╭──
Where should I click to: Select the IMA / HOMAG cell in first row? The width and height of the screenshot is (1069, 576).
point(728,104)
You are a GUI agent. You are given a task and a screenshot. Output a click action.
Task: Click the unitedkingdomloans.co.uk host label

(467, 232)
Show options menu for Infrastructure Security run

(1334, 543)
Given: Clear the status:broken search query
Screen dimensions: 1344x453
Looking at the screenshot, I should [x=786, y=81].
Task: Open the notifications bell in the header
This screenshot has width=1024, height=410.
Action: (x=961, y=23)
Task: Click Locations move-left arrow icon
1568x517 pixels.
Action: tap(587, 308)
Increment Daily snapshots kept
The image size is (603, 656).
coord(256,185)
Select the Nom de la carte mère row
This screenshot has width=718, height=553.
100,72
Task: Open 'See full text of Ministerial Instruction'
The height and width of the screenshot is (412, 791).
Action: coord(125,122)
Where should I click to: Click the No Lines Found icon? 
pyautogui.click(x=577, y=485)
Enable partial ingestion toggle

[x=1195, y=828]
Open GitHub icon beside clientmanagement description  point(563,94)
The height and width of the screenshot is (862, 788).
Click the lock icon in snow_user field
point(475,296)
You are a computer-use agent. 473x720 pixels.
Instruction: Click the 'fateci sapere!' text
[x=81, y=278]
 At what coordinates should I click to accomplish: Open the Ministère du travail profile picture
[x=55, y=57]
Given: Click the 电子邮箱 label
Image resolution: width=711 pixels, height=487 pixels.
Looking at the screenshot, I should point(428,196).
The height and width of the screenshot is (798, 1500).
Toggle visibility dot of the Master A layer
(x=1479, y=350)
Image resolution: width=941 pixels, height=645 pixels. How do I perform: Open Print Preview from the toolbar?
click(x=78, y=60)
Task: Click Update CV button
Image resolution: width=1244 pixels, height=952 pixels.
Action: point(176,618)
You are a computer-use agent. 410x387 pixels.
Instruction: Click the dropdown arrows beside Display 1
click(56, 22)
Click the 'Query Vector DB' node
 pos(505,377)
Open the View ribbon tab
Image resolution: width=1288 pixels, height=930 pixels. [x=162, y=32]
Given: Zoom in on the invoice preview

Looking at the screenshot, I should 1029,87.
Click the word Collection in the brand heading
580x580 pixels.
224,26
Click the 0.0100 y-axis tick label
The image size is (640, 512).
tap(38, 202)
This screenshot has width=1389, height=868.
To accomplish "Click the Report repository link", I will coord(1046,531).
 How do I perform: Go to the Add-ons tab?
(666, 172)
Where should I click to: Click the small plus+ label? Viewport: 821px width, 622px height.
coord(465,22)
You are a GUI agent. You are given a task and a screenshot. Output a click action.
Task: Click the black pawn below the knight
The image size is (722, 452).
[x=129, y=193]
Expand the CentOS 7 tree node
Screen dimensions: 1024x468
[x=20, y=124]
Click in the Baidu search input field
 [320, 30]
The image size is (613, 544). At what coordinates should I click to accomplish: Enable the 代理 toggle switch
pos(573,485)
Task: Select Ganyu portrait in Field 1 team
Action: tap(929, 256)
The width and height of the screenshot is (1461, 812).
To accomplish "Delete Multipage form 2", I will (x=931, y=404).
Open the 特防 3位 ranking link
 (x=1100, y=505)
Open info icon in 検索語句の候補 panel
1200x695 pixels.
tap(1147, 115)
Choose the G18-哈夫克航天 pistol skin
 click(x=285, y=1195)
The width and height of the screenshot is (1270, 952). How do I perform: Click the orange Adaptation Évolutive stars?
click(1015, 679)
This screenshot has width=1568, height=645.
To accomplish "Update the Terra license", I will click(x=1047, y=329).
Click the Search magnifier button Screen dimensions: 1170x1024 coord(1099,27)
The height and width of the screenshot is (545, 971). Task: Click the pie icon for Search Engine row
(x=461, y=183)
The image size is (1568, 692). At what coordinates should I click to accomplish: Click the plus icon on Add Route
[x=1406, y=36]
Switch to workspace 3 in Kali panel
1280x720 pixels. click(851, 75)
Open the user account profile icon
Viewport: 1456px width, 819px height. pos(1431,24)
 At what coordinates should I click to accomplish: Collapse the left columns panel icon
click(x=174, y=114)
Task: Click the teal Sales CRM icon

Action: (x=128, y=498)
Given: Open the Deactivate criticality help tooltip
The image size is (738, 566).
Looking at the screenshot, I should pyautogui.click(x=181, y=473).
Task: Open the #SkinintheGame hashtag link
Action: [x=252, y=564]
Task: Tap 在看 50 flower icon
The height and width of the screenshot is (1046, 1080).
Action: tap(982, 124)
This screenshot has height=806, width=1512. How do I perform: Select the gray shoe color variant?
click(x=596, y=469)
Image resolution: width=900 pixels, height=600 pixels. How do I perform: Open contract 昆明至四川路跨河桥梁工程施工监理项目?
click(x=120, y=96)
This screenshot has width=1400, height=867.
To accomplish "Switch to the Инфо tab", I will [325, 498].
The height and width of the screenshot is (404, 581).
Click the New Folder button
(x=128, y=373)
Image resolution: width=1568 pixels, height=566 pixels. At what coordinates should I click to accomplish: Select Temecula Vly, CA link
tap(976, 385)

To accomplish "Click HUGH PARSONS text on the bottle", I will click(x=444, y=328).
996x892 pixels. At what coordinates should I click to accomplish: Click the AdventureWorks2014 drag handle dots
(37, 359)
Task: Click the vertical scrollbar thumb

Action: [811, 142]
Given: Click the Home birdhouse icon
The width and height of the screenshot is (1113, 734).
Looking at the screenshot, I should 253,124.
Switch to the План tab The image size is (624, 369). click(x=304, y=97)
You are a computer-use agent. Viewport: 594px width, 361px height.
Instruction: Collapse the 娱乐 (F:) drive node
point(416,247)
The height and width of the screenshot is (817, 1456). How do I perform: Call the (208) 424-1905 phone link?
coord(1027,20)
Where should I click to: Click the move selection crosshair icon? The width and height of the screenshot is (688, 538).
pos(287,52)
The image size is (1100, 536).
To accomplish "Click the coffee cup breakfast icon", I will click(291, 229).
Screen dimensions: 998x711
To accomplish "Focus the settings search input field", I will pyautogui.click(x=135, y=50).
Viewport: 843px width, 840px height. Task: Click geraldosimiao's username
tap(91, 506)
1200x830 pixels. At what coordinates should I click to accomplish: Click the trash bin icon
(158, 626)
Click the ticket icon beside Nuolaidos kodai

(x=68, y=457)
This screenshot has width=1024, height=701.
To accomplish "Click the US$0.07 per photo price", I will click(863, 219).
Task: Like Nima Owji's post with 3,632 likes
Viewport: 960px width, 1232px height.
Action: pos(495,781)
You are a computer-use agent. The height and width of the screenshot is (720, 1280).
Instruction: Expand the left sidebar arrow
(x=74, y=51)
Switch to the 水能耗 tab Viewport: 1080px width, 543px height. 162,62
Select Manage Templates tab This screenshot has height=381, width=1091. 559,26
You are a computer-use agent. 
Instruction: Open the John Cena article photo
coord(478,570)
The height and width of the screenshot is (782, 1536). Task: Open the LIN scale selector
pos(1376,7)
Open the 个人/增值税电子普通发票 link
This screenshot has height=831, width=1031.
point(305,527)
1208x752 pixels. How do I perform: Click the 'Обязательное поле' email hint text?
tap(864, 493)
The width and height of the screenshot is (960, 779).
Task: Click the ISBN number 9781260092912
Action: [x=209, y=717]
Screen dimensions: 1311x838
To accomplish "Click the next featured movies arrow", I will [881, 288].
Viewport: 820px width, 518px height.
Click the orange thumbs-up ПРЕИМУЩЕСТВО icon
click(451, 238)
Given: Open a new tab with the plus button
╰──
Could you print every record above exactly as it appears?

> Your solution
Where should I click to: Select the IMA / HOMAG cell in first row? The width and height of the screenshot is (1069, 576).
point(728,104)
You are a GUI agent. You are given a task and a screenshot. Output a click action.
Task: Click the unitedkingdomloans.co.uk host label

(467, 232)
Show options menu for Infrastructure Security run

(1334, 543)
Given: Clear the status:broken search query
Screen dimensions: 1344x453
Looking at the screenshot, I should [x=786, y=81].
Task: Open the notifications bell in the header
This screenshot has width=1024, height=410.
Action: (x=961, y=23)
Task: Click Locations move-left arrow icon
1568x517 pixels.
Action: tap(587, 308)
Increment Daily snapshots kept
The image size is (603, 656).
coord(256,185)
Select the Nom de la carte mère row
This screenshot has width=718, height=553.
100,72
Task: Open 'See full text of Ministerial Instruction'
The height and width of the screenshot is (412, 791).
Action: coord(125,122)
Where should I click to: Click the No Lines Found icon? 
pyautogui.click(x=577, y=485)
Enable partial ingestion toggle

[x=1195, y=828]
Open GitHub icon beside clientmanagement description  point(563,94)
The height and width of the screenshot is (862, 788).
Click the lock icon in snow_user field
point(475,296)
You are a computer-use agent. 473x720 pixels.
Instruction: Click the 'fateci sapere!' text
[x=81, y=278]
 At what coordinates should I click to accomplish: Open the Ministère du travail profile picture
[x=55, y=57]
Given: Click the 电子邮箱 label
Image resolution: width=711 pixels, height=487 pixels.
Looking at the screenshot, I should point(428,196).
The height and width of the screenshot is (798, 1500).
Toggle visibility dot of the Master A layer
(x=1479, y=350)
Image resolution: width=941 pixels, height=645 pixels. How do I perform: Open Print Preview from the toolbar?
click(x=78, y=60)
Task: Click Update CV button
Image resolution: width=1244 pixels, height=952 pixels.
Action: point(176,618)
You are a computer-use agent. 410x387 pixels.
Instruction: Click the dropdown arrows beside Display 1
click(56, 22)
Click the 'Query Vector DB' node
 pos(505,377)
Open the View ribbon tab
Image resolution: width=1288 pixels, height=930 pixels. [x=162, y=32]
Given: Zoom in on the invoice preview

Looking at the screenshot, I should 1029,87.
Click the word Collection in the brand heading
580x580 pixels.
224,26
Click the 0.0100 y-axis tick label
The image size is (640, 512).
tap(38, 202)
This screenshot has width=1389, height=868.
To accomplish "Click the Report repository link", I will coord(1046,531).
 How do I perform: Go to the Add-ons tab?
(666, 172)
Where should I click to: Click the small plus+ label? Viewport: 821px width, 622px height.
coord(465,22)
You are a GUI agent. You are given a task and a screenshot. Output a click action.
Task: Click the black pawn below the knight
The image size is (722, 452).
[x=129, y=193]
Expand the CentOS 7 tree node
Screen dimensions: 1024x468
[x=20, y=124]
Click in the Baidu search input field
 [320, 30]
The image size is (613, 544). At what coordinates should I click to accomplish: Enable the 代理 toggle switch
pos(573,485)
Task: Select Ganyu portrait in Field 1 team
Action: tap(929, 256)
The width and height of the screenshot is (1461, 812).
To accomplish "Delete Multipage form 2", I will (x=931, y=404).
Open the 特防 3位 ranking link
 (x=1100, y=505)
Open info icon in 検索語句の候補 panel
1200x695 pixels.
tap(1147, 115)
Choose the G18-哈夫克航天 pistol skin
 click(x=285, y=1195)
The width and height of the screenshot is (1270, 952). How do I perform: Click the orange Adaptation Évolutive stars?
click(1015, 679)
This screenshot has width=1568, height=645.
To accomplish "Update the Terra license", I will click(x=1047, y=329).
Click the Search magnifier button Screen dimensions: 1170x1024 coord(1099,27)
The height and width of the screenshot is (545, 971). Task: Click the pie icon for Search Engine row
(x=461, y=183)
The image size is (1568, 692). At what coordinates should I click to accomplish: Click the plus icon on Add Route
[x=1406, y=36]
Switch to workspace 3 in Kali panel
1280x720 pixels. click(851, 75)
Open the user account profile icon
Viewport: 1456px width, 819px height. pos(1431,24)
 At what coordinates should I click to accomplish: Collapse the left columns panel icon
click(x=174, y=114)
Task: Click the teal Sales CRM icon

Action: (x=128, y=498)
Given: Open the Deactivate criticality help tooltip
The image size is (738, 566).
Looking at the screenshot, I should pyautogui.click(x=181, y=473).
Task: Open the #SkinintheGame hashtag link
Action: [x=252, y=564]
Task: Tap 在看 50 flower icon
The height and width of the screenshot is (1046, 1080).
Action: tap(982, 124)
This screenshot has height=806, width=1512. How do I perform: Select the gray shoe color variant?
click(x=596, y=469)
Image resolution: width=900 pixels, height=600 pixels. How do I perform: Open contract 昆明至四川路跨河桥梁工程施工监理项目?
click(x=120, y=96)
This screenshot has width=1400, height=867.
To accomplish "Switch to the Инфо tab", I will [325, 498].
The height and width of the screenshot is (404, 581).
Click the New Folder button
(x=128, y=373)
Image resolution: width=1568 pixels, height=566 pixels. At what coordinates should I click to accomplish: Select Temecula Vly, CA link
tap(976, 385)

To accomplish "Click HUGH PARSONS text on the bottle", I will click(x=444, y=328).
996x892 pixels. At what coordinates should I click to accomplish: Click the AdventureWorks2014 drag handle dots
(37, 359)
Task: Click the vertical scrollbar thumb

Action: [811, 142]
Given: Click the Home birdhouse icon
The width and height of the screenshot is (1113, 734).
Looking at the screenshot, I should 253,124.
Switch to the План tab The image size is (624, 369). click(x=304, y=97)
You are a computer-use agent. Viewport: 594px width, 361px height.
Instruction: Collapse the 娱乐 (F:) drive node
point(416,247)
The height and width of the screenshot is (817, 1456). How do I perform: Call the (208) 424-1905 phone link?
coord(1027,20)
Where should I click to: Click the move selection crosshair icon? The width and height of the screenshot is (688, 538).
pos(287,52)
The image size is (1100, 536).
To accomplish "Click the coffee cup breakfast icon", I will click(291, 229).
Screen dimensions: 998x711
To accomplish "Focus the settings search input field", I will pyautogui.click(x=135, y=50).
Viewport: 843px width, 840px height. Task: Click geraldosimiao's username
tap(91, 506)
1200x830 pixels. At what coordinates should I click to accomplish: Click the trash bin icon
(158, 626)
Click the ticket icon beside Nuolaidos kodai

(x=68, y=457)
This screenshot has width=1024, height=701.
To accomplish "Click the US$0.07 per photo price", I will click(863, 219).
Task: Like Nima Owji's post with 3,632 likes
Viewport: 960px width, 1232px height.
Action: pos(495,781)
You are a computer-use agent. The height and width of the screenshot is (720, 1280).
Instruction: Expand the left sidebar arrow
(x=74, y=51)
Switch to the 水能耗 tab Viewport: 1080px width, 543px height. 162,62
Select Manage Templates tab This screenshot has height=381, width=1091. 559,26
You are a computer-use agent. 
Instruction: Open the John Cena article photo
coord(478,570)
The height and width of the screenshot is (782, 1536). Task: Open the LIN scale selector
pos(1376,7)
Open the 个人/增值税电子普通发票 link
This screenshot has height=831, width=1031.
point(305,527)
1208x752 pixels. How do I perform: Click the 'Обязательное поле' email hint text?
tap(864, 493)
The width and height of the screenshot is (960, 779).
Task: Click the ISBN number 9781260092912
Action: [x=209, y=717]
Screen dimensions: 1311x838
To accomplish "Click the next featured movies arrow", I will [881, 288].
Viewport: 820px width, 518px height.
Click the orange thumbs-up ПРЕИМУЩЕСТВО icon
click(451, 238)
Given: Open a new tab with the plus button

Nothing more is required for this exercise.